■ WHAT IS REQUIRED
In the InnerDirichletPartitioner page below, rewrite the paragraph that begins "Each partition is created" as a short bulleted list that keeps its main facts.

■ SOURCE
-----

InnerDirichletPartitioner#

class InnerDirichletPartitioner(partition_sizes: List[int] | ndarray[Any, dtype[int64]], partition_by: str, alpha: int | float | List[float] | ndarray[Any, dtype[float64]], shuffle: bool = True, seed: int | None = 42)[source]#

Bases: Partitioner

Partitioner based on Dirichlet distribution.

Each partition is created based on the Dirichlet distribution, where the probability corresponds to the fractions of samples of specific classes. This process is iterative (sample by sample assignment), where first, the partition ID to which the class will be assigned is chosen (at random, uniformly), and then the class is decided based on the Dirichlet probabilities (note that when a class gets exhausted - no more samples exists to sample from - the probability of sampling this class is set as zero and the remaining probabilities renormalized).

Implementation based on: Federated Learning Based on Dynamic Regularization (https://arxiv.org/abs/2111.04263).

Parameters:
  • partition_sizes (Union[List[int], NDArrayInt]) – The sizes of all partitions.

  • partition_by (str) – Column name of the labels (targets) based on which Dirichlet sampling works.

  • alpha (Union[int, float, List[float], NDArrayFloat]) – Concentration parameter to the Dirichlet distribution (a single value for symmetric Dirichlet distribution, or a list/NDArray of length equal to the number of unique classes)

  • shuffle (bool) – Whether to randomize the order of samples. Shuffling applied after the samples assignment to partitions.

  • seed (int) – Seed used for dataset shuffling. It has no effect if shuffle is False.

Examples

>>> from flwr_datasets import FederatedDataset
>>> from flwr_datasets.partitioner import InnerDirichletPartitioner
>>>
>>> partitioner = InnerDirichletPartitioner(
>>>     partition_sizes=[6_000] * 10, partition_by="label", alpha=0.5
>>> )
>>> fds = FederatedDataset(dataset="mnist", partitioners={"train": partitioner})
>>> partition = fds.load_partition(0)
>>> print(partition[0])  # Print the first example

Methods

is_dataset_assigned()

Check if a dataset has been assigned to the partitioner.

load_partition(partition_id)

Load a partition based on the partition index.

Attributes

dataset

Dataset property.

num_partitions

Total number of partitions.

property dataset: Dataset#

Dataset property.

is_dataset_assigned() bool#

Check if a dataset has been assigned to the partitioner.

This method returns True if a dataset is already set for the partitioner, otherwise, it returns False.

Returns:

dataset_assigned – True if a dataset is assigned, otherwise False.

Return type:

bool

load_partition(partition_id: int) Dataset[source]#

Load a partition based on the partition index.

Parameters:

partition_id (int) – the index that corresponds to the requested partition

Returns:

dataset_partition – single partition of a dataset

Return type:

Dataset

property num_partitions: int#

Total number of partitions.

-----

■ SOURCE EXCERPT
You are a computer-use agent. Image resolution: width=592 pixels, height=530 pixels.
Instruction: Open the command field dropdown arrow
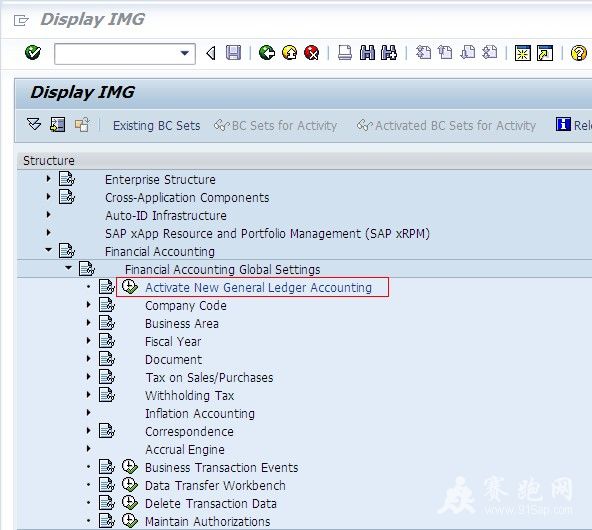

-----

■ RESPONSE FOR THIS EXERCISE
- Each partition is built from a Dirichlet distribution whose probabilities are the fractions of samples from each class.
- Samples are assigned one at a time.
- For each sample, a partition ID is first picked uniformly at random. The class is then picked using the Dirichlet probabilities.
- Once a class has no samples left, its probability is set to zero and the other probabilities are renormalized.